Plaza de abastos de Vilagarcía. «¿Quién es la última o el último?», pido la vez de manera inclusiva. Rosi despacha rapes, merluzas y mariscos. Es mi pescadera de cabecera. En la cola no se habla del tiempo, de La isla de las tentaciones ni de Pedro Sánchez. Se habla de arte. No conozco ninguna cola de charcutería, carnicería o pescadería española, y he pedido la vez en muchas, donde se amenice la espera hablando de una exposición.
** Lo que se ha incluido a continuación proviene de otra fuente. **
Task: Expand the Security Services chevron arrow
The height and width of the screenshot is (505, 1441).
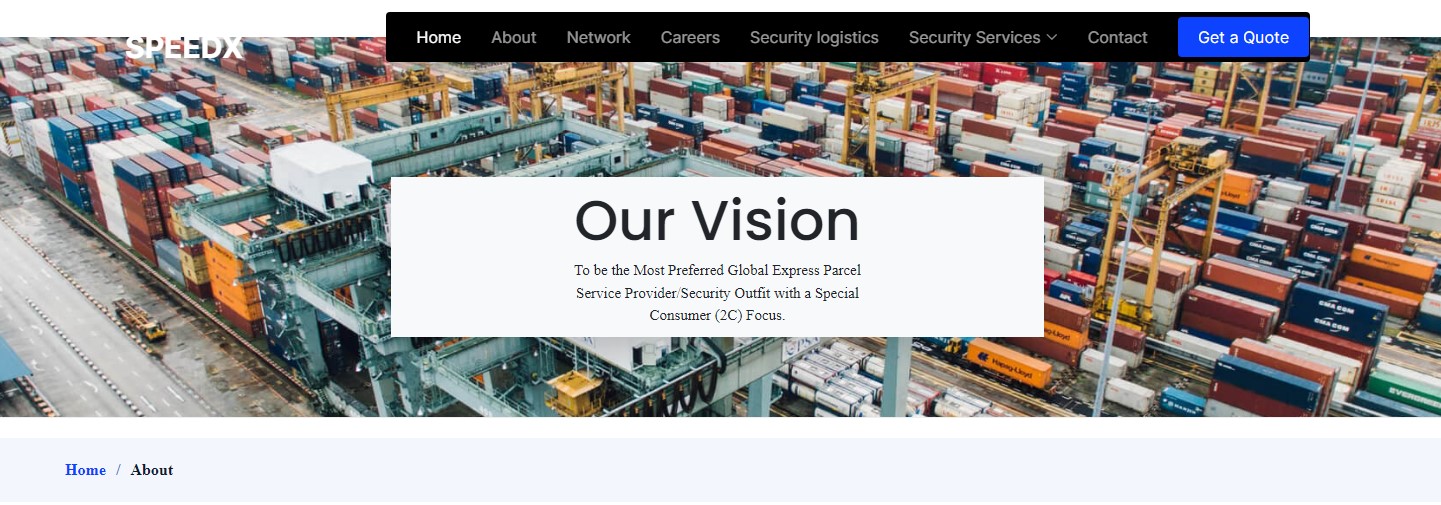Action: [1052, 38]
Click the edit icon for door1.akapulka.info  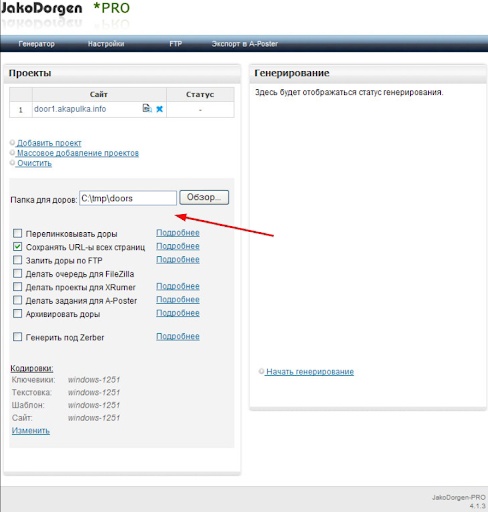[147, 108]
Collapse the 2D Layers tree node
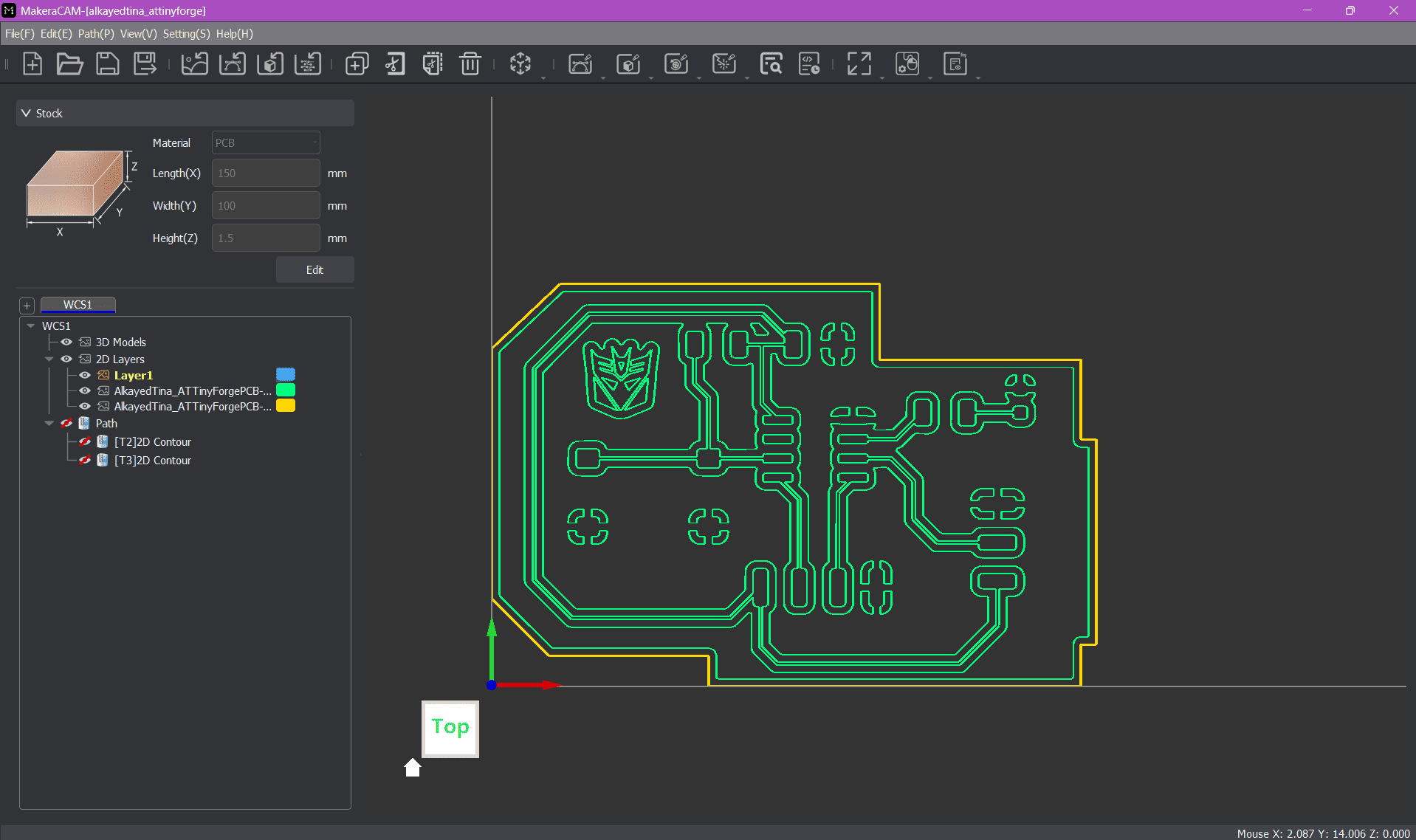Image resolution: width=1416 pixels, height=840 pixels. click(x=49, y=359)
Un cliente echa en cara a Rosi que no abriera el sábado, el día de más movimiento en la plaza por coincidir con el mercado. Ella aclara que fue con sus amigas a ver la exposición de Marta Ortega. Una señora revela que ella también fue de excursión a ver esa exposición de fotografía. Estoy maravillado del nivel cultural de la cola. Unas y otros comentan que la exposición de Marta Ortega es tentadora y anuncian su intención de visitarla. Me llama la atención que atribuyan Wonderland a la presidenta de la The MOP Foundation, pero lo entiendo, es más fácil pronunciar Marta que decir Annie Leibovitz.
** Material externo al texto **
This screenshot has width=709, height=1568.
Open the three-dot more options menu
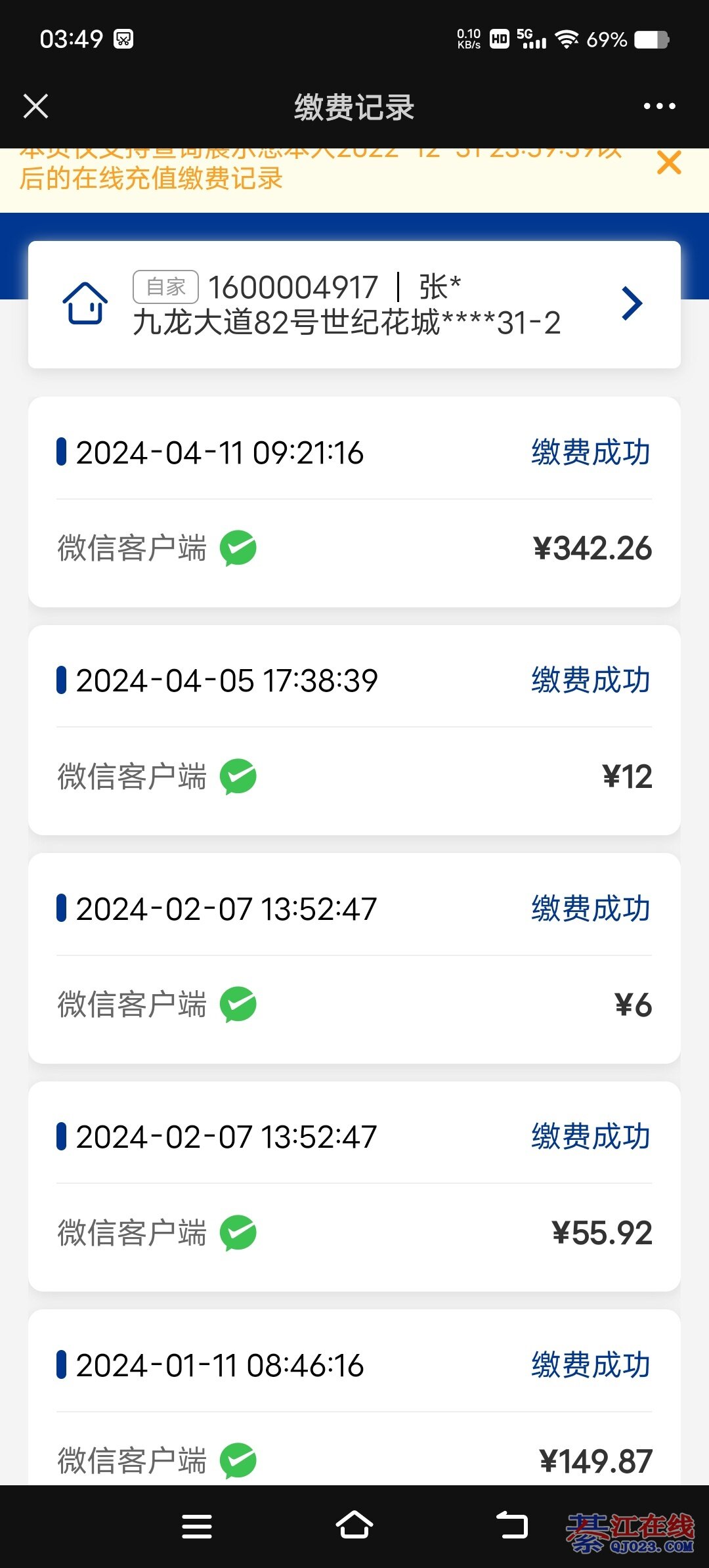(659, 106)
El puente que acaba de terminar y la Navidad que viene, las excursiones populares se diversifican: las luces de Vigo y las fotos de A Coruña. Viajé en tren a estas dos atracciones. En Vigo, me sorprendió la cantidad de acentos iluminados que escuchaba por la calle: andaluz, catalán, portugués… Los buses urbanos llegaban a Urzaiz cargados de excursionistas locales. «¿Porta do Sol, Gran Vía, Areal?». Parecía una canción de Sabina, pero decidían en qué iluminación centrarse esa noche. En A Coruña me entusiasmó el montaje de Wonderland: la oscuridad como contenedor, la luminosidad de fotos y vídeos como contraste estético. Pero lo que verdaderamente me emocionó fue la pasión por Annie en el puesto de Rosi.